» **Required action**: Take the lines below between the one holding "Task: Click the document icon beside Articles" and the one holding "This screenshot has width=708, height=610.", inclusive, and copy them exactly. Add nothing.

» **Working data**:

· · ·

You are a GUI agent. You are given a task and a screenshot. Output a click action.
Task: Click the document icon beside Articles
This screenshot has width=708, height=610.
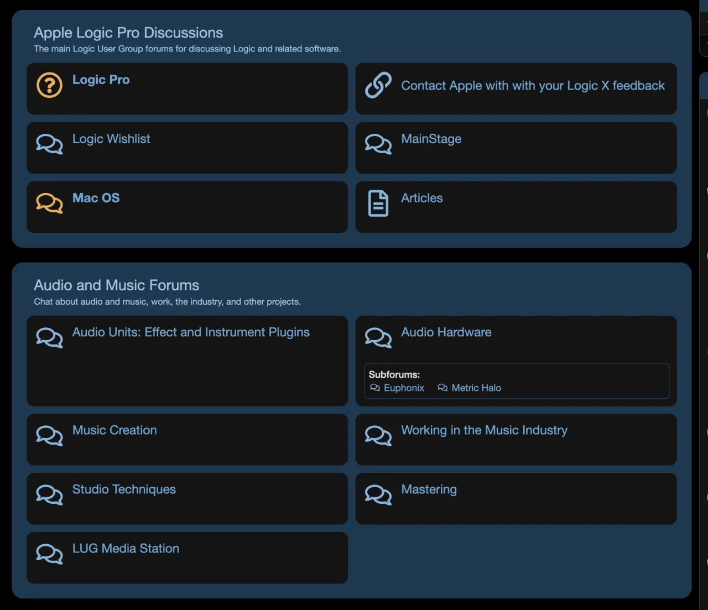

· · ·

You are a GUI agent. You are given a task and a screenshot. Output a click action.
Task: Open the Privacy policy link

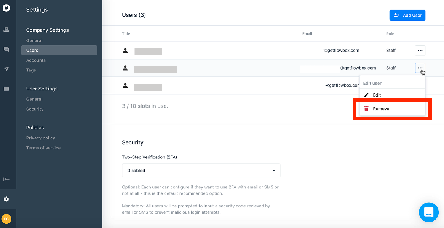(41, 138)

· · ·

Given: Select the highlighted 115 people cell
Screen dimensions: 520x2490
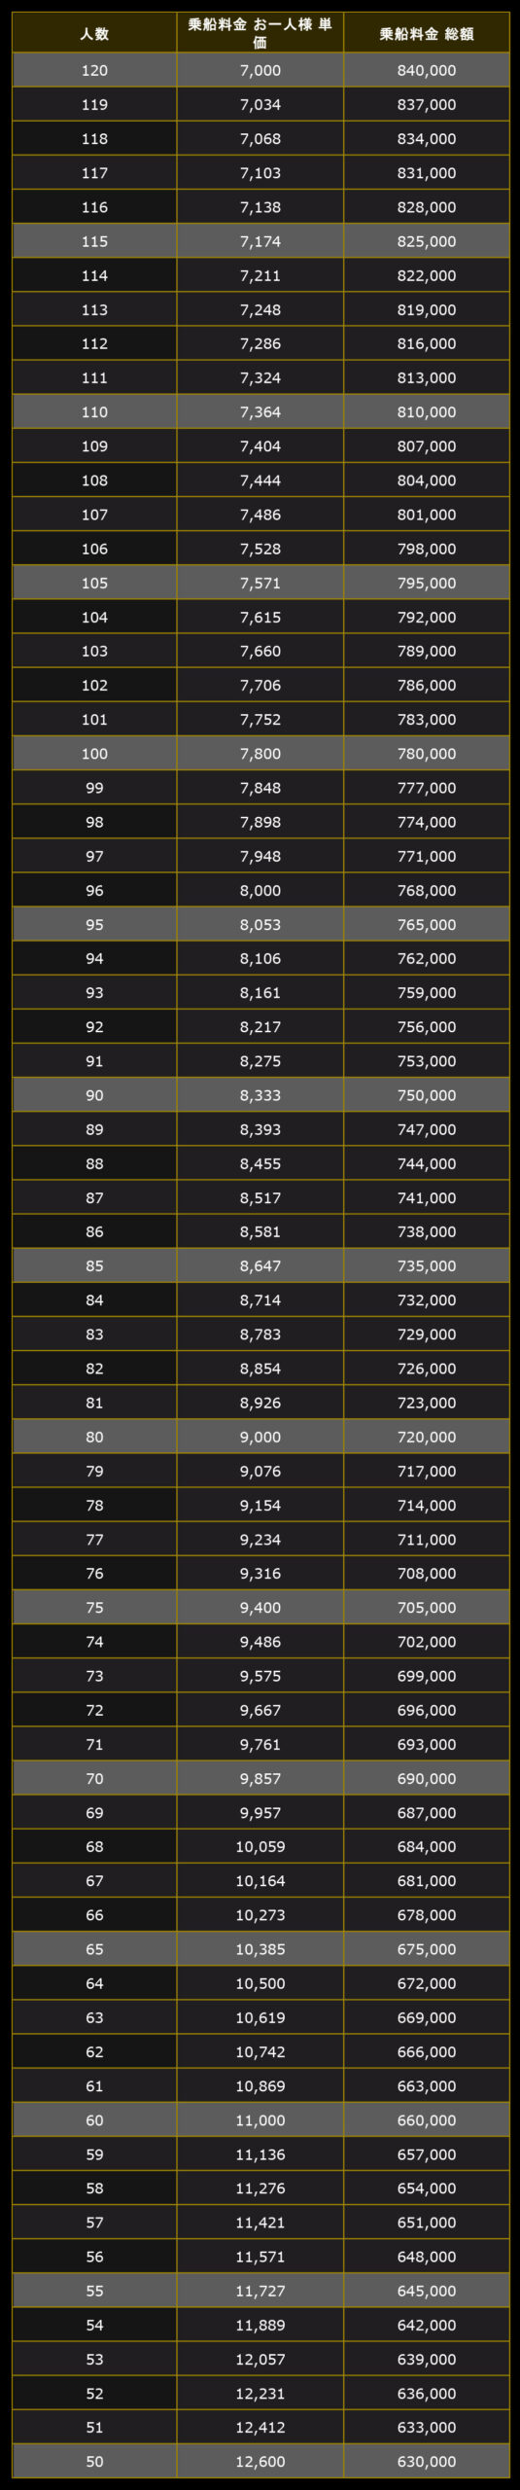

· · ·

» **Answer to the exercise**:
Task: Click the document icon beside Articles
This screenshot has width=708, height=610.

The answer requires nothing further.